(Stored items)
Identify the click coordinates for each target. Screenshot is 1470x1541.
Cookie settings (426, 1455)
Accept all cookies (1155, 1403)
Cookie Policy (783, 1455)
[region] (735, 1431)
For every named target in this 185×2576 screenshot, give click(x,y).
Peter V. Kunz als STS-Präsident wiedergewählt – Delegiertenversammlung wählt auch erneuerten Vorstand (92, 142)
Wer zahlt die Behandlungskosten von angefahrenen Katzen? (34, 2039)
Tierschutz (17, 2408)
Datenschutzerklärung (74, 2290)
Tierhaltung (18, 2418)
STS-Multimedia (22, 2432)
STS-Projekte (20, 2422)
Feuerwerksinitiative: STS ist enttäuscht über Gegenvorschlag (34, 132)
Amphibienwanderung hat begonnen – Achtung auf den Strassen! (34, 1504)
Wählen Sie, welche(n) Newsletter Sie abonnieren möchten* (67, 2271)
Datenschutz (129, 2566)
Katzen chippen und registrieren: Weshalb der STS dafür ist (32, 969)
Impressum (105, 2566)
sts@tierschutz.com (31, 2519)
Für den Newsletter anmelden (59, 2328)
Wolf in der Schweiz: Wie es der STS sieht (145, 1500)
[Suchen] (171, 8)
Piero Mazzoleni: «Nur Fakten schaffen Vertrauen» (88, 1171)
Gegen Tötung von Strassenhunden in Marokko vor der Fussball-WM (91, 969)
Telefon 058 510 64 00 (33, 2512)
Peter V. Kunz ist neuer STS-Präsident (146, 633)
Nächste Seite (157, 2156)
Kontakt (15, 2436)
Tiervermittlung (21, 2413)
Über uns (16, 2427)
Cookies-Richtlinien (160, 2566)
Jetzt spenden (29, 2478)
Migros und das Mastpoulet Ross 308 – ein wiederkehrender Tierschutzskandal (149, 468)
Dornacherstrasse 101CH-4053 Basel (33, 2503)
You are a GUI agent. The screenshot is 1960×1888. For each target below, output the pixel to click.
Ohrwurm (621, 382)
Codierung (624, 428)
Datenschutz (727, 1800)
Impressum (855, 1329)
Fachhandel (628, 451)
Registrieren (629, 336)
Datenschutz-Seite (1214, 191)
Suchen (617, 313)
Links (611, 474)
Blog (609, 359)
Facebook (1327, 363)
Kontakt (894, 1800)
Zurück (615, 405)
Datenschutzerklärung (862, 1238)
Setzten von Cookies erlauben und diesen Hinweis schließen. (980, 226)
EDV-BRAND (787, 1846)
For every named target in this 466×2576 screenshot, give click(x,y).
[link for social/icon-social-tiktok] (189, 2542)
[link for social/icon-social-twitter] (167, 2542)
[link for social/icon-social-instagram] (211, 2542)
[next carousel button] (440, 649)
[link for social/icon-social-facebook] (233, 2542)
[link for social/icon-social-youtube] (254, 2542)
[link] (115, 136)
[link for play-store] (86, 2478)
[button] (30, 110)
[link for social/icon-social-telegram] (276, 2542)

# [PROBLEM STATEMENT]
For each line shown above, write an exact copy.

# [RESPONSE TO THE EXERCISE]
Identify the click coordinates for each target. Screenshot is 1470x1541.
Cookie settings (426, 1455)
Accept all cookies (1155, 1403)
Cookie Policy (783, 1455)
[region] (735, 1431)
For every named target in this 185×2576 screenshot, give click(x,y).
Peter V. Kunz als STS-Präsident wiedergewählt – Delegiertenversammlung wählt auch erneuerten Vorstand (92, 142)
Wer zahlt die Behandlungskosten von angefahrenen Katzen? (34, 2039)
Tierschutz (17, 2408)
Datenschutzerklärung (74, 2290)
Tierhaltung (18, 2418)
STS-Multimedia (22, 2432)
STS-Projekte (20, 2422)
Feuerwerksinitiative: STS ist enttäuscht über Gegenvorschlag (34, 132)
Amphibienwanderung hat begonnen – Achtung auf den Strassen! (34, 1504)
Wählen Sie, welche(n) Newsletter Sie abonnieren möchten* (67, 2271)
Datenschutz (129, 2566)
Katzen chippen und registrieren: Weshalb der STS dafür ist (32, 969)
Impressum (105, 2566)
sts@tierschutz.com (31, 2519)
Für den Newsletter anmelden (59, 2328)
Wolf in der Schweiz: Wie es der STS sieht (145, 1500)
[Suchen] (171, 8)
Piero Mazzoleni: «Nur Fakten schaffen Vertrauen» (88, 1171)
Gegen Tötung von Strassenhunden in Marokko vor der Fussball-WM (91, 969)
Telefon 058 510 64 00 (33, 2512)
Peter V. Kunz ist neuer STS-Präsident (146, 633)
Nächste Seite (157, 2156)
Kontakt (15, 2436)
Tiervermittlung (21, 2413)
Über uns (16, 2427)
Cookies-Richtlinien (160, 2566)
Jetzt spenden (29, 2478)
Migros und das Mastpoulet Ross 308 – ein wiederkehrender Tierschutzskandal (149, 468)
Dornacherstrasse 101CH-4053 Basel (33, 2503)
You are a GUI agent. The screenshot is 1960×1888. For each target below, output the pixel to click.
Ohrwurm (621, 382)
Codierung (624, 428)
Datenschutz (727, 1800)
Impressum (855, 1329)
Fachhandel (628, 451)
Registrieren (629, 336)
Datenschutz-Seite (1214, 191)
Suchen (617, 313)
Links (611, 474)
Blog (609, 359)
Facebook (1327, 363)
Kontakt (894, 1800)
Zurück (615, 405)
Datenschutzerklärung (862, 1238)
Setzten von Cookies erlauben und diesen Hinweis schließen. (980, 226)
EDV-BRAND (787, 1846)
For every named target in this 466×2576 screenshot, give click(x,y).
[link for social/icon-social-tiktok] (189, 2542)
[link for social/icon-social-twitter] (167, 2542)
[link for social/icon-social-instagram] (211, 2542)
[next carousel button] (440, 649)
[link for social/icon-social-facebook] (233, 2542)
[link for social/icon-social-youtube] (254, 2542)
[link] (115, 136)
[link for play-store] (86, 2478)
[button] (30, 110)
[link for social/icon-social-telegram] (276, 2542)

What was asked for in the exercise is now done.